I failed literature at grammar school

Miroslav Drozd in the 1960s
Miroslav Drozd in the 1960s
photo: Witness´s archive

Miroslav Drozd was born on 9 November 1943 in Hradec Králové. Both his parents were journalists and members of the Communist Party of Czechoslovakia (KSČ). In 1952, the Drozd family moved to Prague, where they lived in Vinohrady. After completing his primary education, he continued his studies at the general education school (similar to today’s grammar schools) in Londýnská Street. After graduating from secondary school in 1959, he entered the University of Economics in Prague (VŠE). After graduating from the university, he started working at the Research Institute of Economics, which was headed by Věnek Šilhán.
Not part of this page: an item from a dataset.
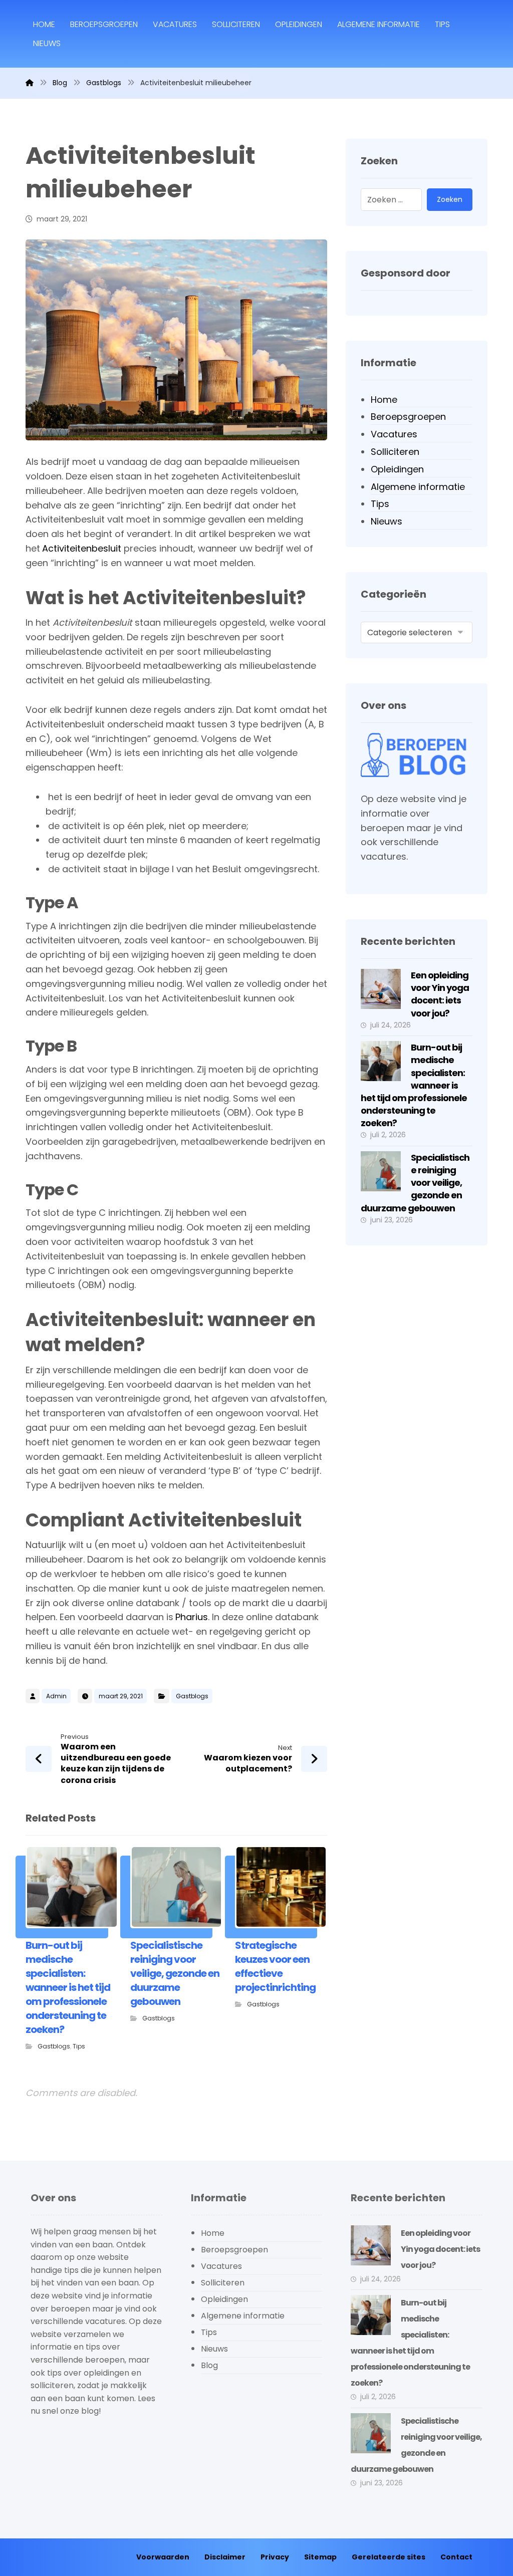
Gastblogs (192, 1696)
There he was offered an internship at the International University of Nancy in France, where he went in the autumn of 1968. After returning from abroad, he was unable to find a job as he was politically unreliable. For many years, he worked in blue-collar professions. In 1975 he married. Together with his wife, they began to work for samizdat. He translated French and English works. In 1977 his mother signed the Charter 77 declaration, and he later joined the signatories. After the Velvet Revolution, he continued his translation activities, became editor of Lidové noviny, then worked as director of the Orbis publishing house and as director of the Czech Music Fund. In 2025 he was living in Prague.